By Clint Thompson
Nutsedge may not be the most problematic weed Florida vegetable and specialty crop producers encounter every year, but it is a problem.
Nutsedge is most concerning because it is the only weed to puncture through plastic mulch, says Nathan Boyd, University of Florida Associate Center Director and Associate Professor of Horticulture/Weed Science at the Gulf Coast Research and Education Center. It is also challenging because a cover crop during the current fallow period will not control it.
“Even though a competitive cover crop will reduce the number of tubers a nutsedge will produce, they don’t stop it from growing. A cover crop will maintain the population, but it doesn’t reduce the population over time of nutsedge,” Boyd said. “A perennial weed like nutsedge, there’s never one tool that’s going to solve the problem. It’s got to be a combination.”
According to UF/IFAS, nutsedge spreads underground and produce structures known as tubers. Yellow nutsedge produces fewer but larger tubers, whereas purple nutsedge produces more but smaller tubers. A removal of the tubers is key. Growers can hand-weed the pest. But if they don’t remove the tubers, the nutsedge will grow back.
Nutsedge can grow as high as 3 feet.
“If you know that nutsedge is a problem in a particular field, maybe you want to change your fumigation practice. There are certain mulches that inhibit nutsedge more than others. We’re looking at a combination of herbicides that you can put down with the cover crop that would reduce the nutsedge population,” Boyd said.
Producers need to know what works well. For strawberry producers, there is not a registered herbicide to control nutsedge. Boyd also estimates that more than 80% of strawberry growers implement a cover crop. But since that doesn’t provide adequate nutsedge control, growers must resort to implementing another management strategy if they have a nutsedge problem in their field.

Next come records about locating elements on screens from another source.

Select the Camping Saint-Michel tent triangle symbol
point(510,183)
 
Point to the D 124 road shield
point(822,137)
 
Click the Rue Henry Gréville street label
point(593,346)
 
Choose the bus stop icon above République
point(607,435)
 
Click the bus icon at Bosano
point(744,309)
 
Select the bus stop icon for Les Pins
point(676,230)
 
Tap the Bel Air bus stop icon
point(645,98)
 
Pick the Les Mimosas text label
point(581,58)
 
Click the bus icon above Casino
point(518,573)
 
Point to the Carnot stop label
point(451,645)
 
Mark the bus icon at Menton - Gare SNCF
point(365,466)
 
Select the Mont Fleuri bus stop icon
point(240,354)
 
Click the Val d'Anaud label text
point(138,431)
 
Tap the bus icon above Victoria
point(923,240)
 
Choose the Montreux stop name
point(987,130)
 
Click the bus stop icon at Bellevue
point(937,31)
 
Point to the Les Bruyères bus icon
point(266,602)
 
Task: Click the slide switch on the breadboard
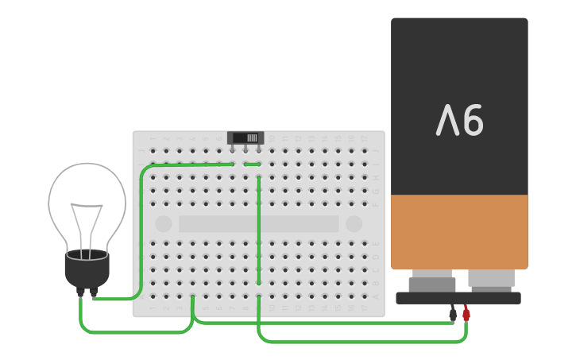click(x=245, y=138)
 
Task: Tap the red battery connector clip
click(x=466, y=314)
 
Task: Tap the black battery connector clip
click(x=453, y=314)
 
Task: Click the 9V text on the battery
click(x=460, y=121)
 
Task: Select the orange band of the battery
click(x=459, y=231)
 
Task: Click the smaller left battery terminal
click(x=432, y=281)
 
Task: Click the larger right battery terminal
click(x=491, y=279)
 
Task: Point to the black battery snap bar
click(x=458, y=298)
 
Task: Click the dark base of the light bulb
click(x=87, y=270)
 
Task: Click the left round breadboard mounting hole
click(x=164, y=224)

Properly timed cultivation during the fallow period can reduce nutsedge. Boyd said potato diggers will reduce the tubers in the soil. But it is an expensive investment.
Weed control is an important part of any producer’s integrated pest management system. Weeds like nutsedge, ragweed and pigweed compete for essential nutrients and water that crops need to grow. Weeds can also serve as a host for nematodes or other fungi and other diseases.